Truth is, we are either selfish, lazy or buy into the notion that we are under resourced, yet we are filled with abundance. Bountiful wealth exists on the continent, yet it remains untapped and unexplored. By wealth, I am not talking about mineral resources, a default response for many politicians, who continue to cling to the debilitating crutch as our only saving grace.

We are more than our mineral wealth. Our intellect is our prized possession. An asset we have neglected for so long that it now needs to be brought to the fore once again and leveraged to take us to new frontiers. One thing we need to appreciate is that assets left or taken away from those who were colonised was and still is reserved for a limited few. This is what has led to the current shortages we are experiencing across the continent. We need to let go of unnecessary protocols of hierarchy and myopic levels of discomfort and embrace a simple fact.

Our ancestors’ sweat was leveraged as an input to a process whose outputs were hoarded, and excluded them from partaking. This exclusion led to a false sense of abundance for those who ran things at the time, providing for no more than 10% of each national population, including the set-up of infrastructure to support these errant systems.

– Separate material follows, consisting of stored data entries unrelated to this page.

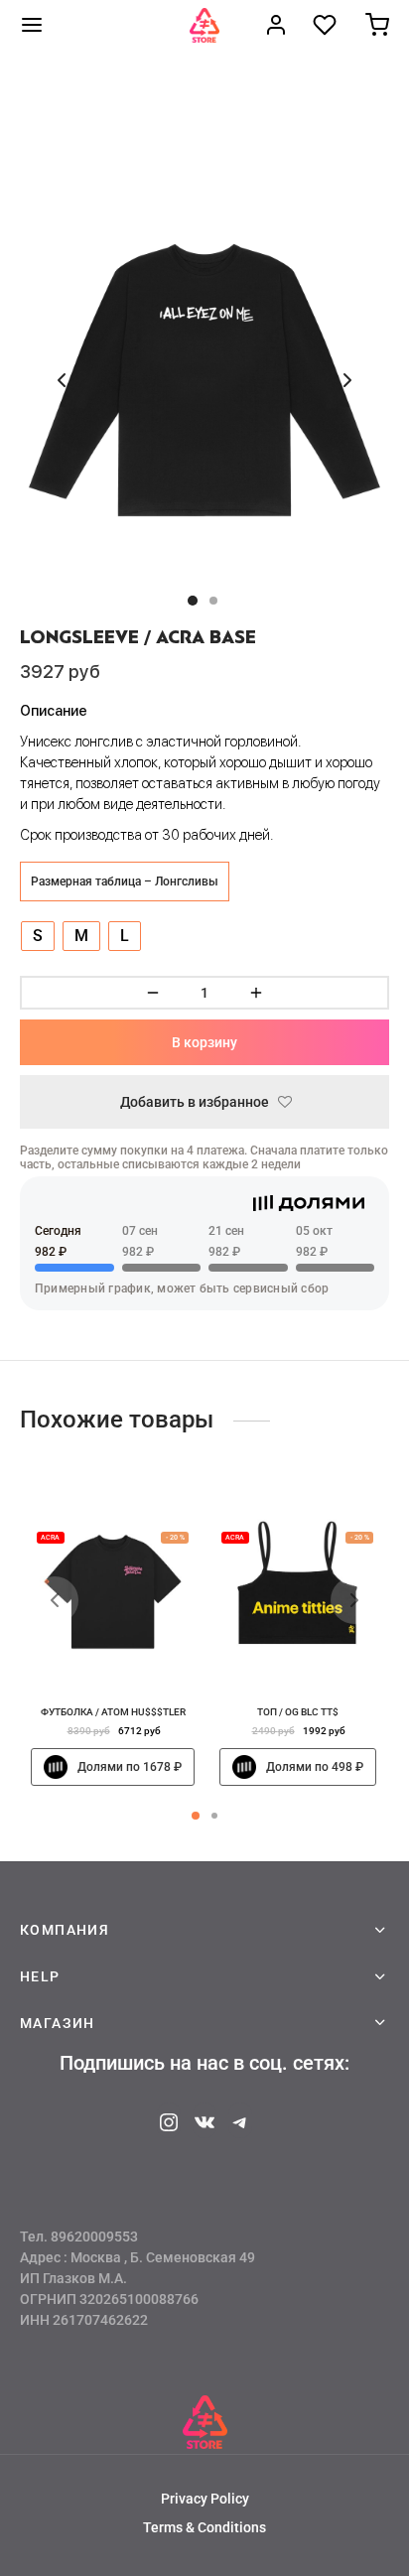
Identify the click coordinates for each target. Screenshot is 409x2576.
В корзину (204, 1042)
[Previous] (54, 1600)
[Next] (354, 1600)
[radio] (38, 936)
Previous (61, 380)
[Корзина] (377, 25)
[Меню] (32, 25)
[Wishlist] (327, 25)
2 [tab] (214, 1816)
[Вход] (276, 25)
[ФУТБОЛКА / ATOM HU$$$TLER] (113, 1593)
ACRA (50, 1538)
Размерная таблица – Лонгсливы (124, 881)
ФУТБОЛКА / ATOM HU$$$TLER (112, 1711)
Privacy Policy (205, 2499)
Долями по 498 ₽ (313, 1768)
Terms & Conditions (204, 2527)
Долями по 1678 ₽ (129, 1768)
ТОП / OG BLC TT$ (297, 1711)
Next (347, 380)
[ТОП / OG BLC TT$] (297, 1593)
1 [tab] (196, 1816)
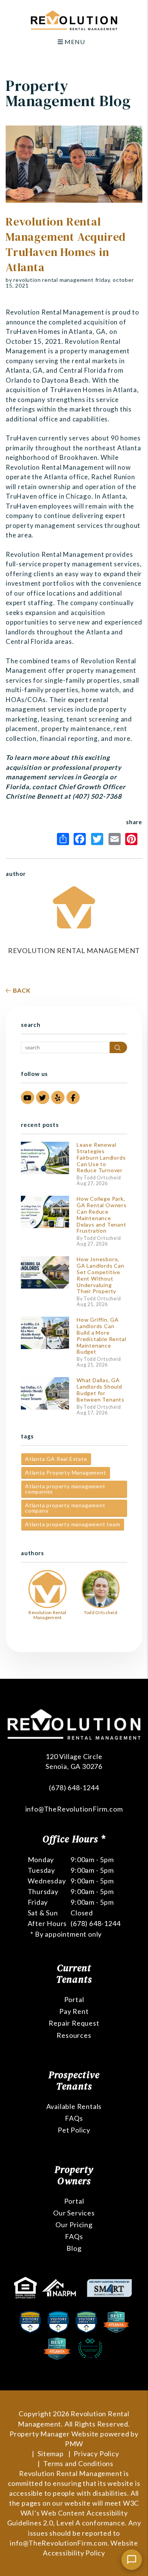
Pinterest (133, 839)
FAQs (74, 2118)
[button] (27, 1097)
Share (64, 839)
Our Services (74, 2213)
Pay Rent (73, 2011)
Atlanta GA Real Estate (56, 1459)
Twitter (99, 839)
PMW (74, 2443)
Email (116, 839)
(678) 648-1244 (74, 1787)
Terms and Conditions (78, 2463)
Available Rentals (74, 2106)
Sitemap (51, 2453)
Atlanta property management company (65, 1508)
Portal (74, 1999)
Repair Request (74, 2023)
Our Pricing (74, 2224)
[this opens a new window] (26, 2287)
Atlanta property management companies (65, 1489)
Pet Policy (74, 2130)
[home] (74, 19)
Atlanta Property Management (65, 1472)
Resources (74, 2035)
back (21, 990)
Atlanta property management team (72, 1524)
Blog (73, 2248)
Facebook (81, 839)
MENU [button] (74, 41)
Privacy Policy (96, 2453)
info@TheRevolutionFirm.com (74, 1809)
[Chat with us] (131, 2559)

Let us also remember that these developed systems were outward focused, that is, exploitative in nature with the wealth of what was generated being repatriated back to their respective motherlands. Such a standpoint resulted in the continent’s development being limited, hence the term developing nations.

So how do we right these wrongs? We start off by accepting that the old system and its associated infrastructure will not lead us to the promised land. Our population growth is not a stigma nor a curse, but an expectation. By this I mean, there is a lot to go around and as a people, we were taught the value of sharing and helping each other. Let us re-visit our way before our evolutive disruption, where our forefathers were celebrated traders. Ponder on what they could have achieved were they left to their own devices.

Let us redefine our wealth systems, leveraging legacy as the guiding light to classify relatable identifications of rich and well to do.

For we were doing just fine without this thing called money, yet it has now become the measure that we gravitate towards to stand out and be a cut above the rest. Thinking in monetary terms has eroded the intellectual wealth I mentioned earlier. We need to return to this thinking and resolve existing and imminent problems.

For those who doubt the aforementioned, let me elucidate. Within villages, sages and oracles were consulted often by kings, queens, chiefs and village head men. These people were held in high regard not because of the money they had in their pockets, but because of the experience and expertise they had amassed through their trials and tribulations. Some were referred to as wanderers, free spirits and so much more based on their inquisition.

They walked all corners of the earth to uncover knowledge which could be used to enhance and uplift future generations. These wealth sages were selfless, giving of all they had “earned”, passing it onto the next generation through “internship” programmes that consisted of a rigorous selection of a worthy successor.

These successors would quickly assimilate what their sages knew and strove to leave a mark on this world through finding new information that could also be used as reference to address daily and yet to be discovered problems.

Now is the time for us to reach out to our aged and older Africans. From this generation, we need to gather as much intellectual property as we possibly can. They have a firm understanding of how things were done in the past, how small amounts of worldly wealth could be shared by entire clans in an empowering manner.

Use this knowledge to re-examine the journey we need to embark on to create an enabling and enriching way of living for ourselves and those who will come after us. For it is in the act of passing the torch, that our contribution to building a culture of wealth, prosperity and sustainability beyond our imagination will be judged by generations to come.


Africa’s wealth is in its people. Long live our sages!